# `Scikit-learn` Preprocessing data

In [2]:
from sklearn import preprocessing
import numpy as np

## Standardization 标准化

Transform the data to center it by removing the mean value of each feature, then scale it by dividing non-constant features by their standard deviation.

If a feature has a variance that is orders of magnitude larger than others, it might dominate the objective function and make the estimator unable to learn from other features correctly as expected.

**以下均按列进行标准化**

### `scale()`
It provides a quick and easy way to perform the standardization on a single array-like dataset.

In [2]:
X_train = np.array([[ 1., -1.,  2.],
                    [ 2.,  0.,  0.],
                    [ 0.,  1., -1.]])

X_scaled = preprocessing.scale(X_train)
X_scaled

In [3]:
# Scaled data has zero mean and unit variance
X_scaled.mean(axis=0)
X_scaled.std(axis=0)

### `StandardScaler`
It can save the mean and standard deviation on a training set, and reapply the same transformation on the testing set / a new set. By setting `with_mean=False` or `with_std=False`, it's possible to disable centering / scaling.

Iternal variables:  
- `mean_`  
- `scale_`  

Methods available:  
- `fit()`  
- `transform()`
- `fit_transform()`

In [5]:
scaler = preprocessing.StandardScaler().fit(X_train)
scaler

In [9]:
scaler.mean_

In [12]:
scaler.scale_

In [14]:
scaler.transform(X_train)

In [15]:
# Reapply it to a new set
X_test = [[-1., 1., 0.]]
scaler.transform(X_test)

### `MinMaxScaler`
Scalie features to lie between a given minimum and maximum value, often between 0 and 1. （默认 0-1）

Parameters:  
- `feature_range=(min, max)`



`sklearn.preprocessing.minmax_scaler()` can achieve the same goal.


In [17]:
# 同样可保存mean和std值，应用于其他数组上
min_max_scaler = preprocessing.MinMaxScaler()
X_train_minmax = min_max_scaler.fit_transform(X_train)
X_train_minmax

### `MaxAbsScaler`

The training data stays in range `[-1,1]` by dividing through the largest maximum value in each feature. It is meant for data that is **already centered at zero** or **sparse** data.
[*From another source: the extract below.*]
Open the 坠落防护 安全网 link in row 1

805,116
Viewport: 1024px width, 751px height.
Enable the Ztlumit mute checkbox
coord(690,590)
`sklearn.preprocessing.maxabs_scaler()` can achieve the same goal.

In [21]:
max_abs_scaler = preprocessing.MaxAbsScaler()
X_train_maxabs = max_abs_scaler.fit_transform(X_train)
X_train_maxabs

### Scaling sparse data
Centering sparse data would destroy the sparseness structure in the data, and thus rarely is a sensible thing to do. So `MaxAbsScaler` is specifially designed for scaling sparse data.

However, `scale()` and `StandardScaler` can accept `scipy.sparse` matrices as input, as long as `with_mean=False` is explicitly passed to the constructor.

`RobustScaler` cannot be fitted to sparse inputs, but you can use `transform()` on sparse inputs.

#### Scaling data with outliers

If the data contains many outliers, scaling with mean and variance is not likely to work very well. In these cases, `robust_scale` and `RobustScaler` can be used as drop-in replacements instead.

#### Scaling vs. Whitening
Sometimes a downstream model can further make some assumption on the linear independence of the features.

To address this issue `sklearn.decomposition.PCA` with `whiten=True` can be used to further remove the linear correlation across features.

#### Kernel Matrices Centering

`KernelCenterer` can transform the kernel matrix so that it contains inner products in the feature space defined by $\phi$ followed by removal of the mean in that space.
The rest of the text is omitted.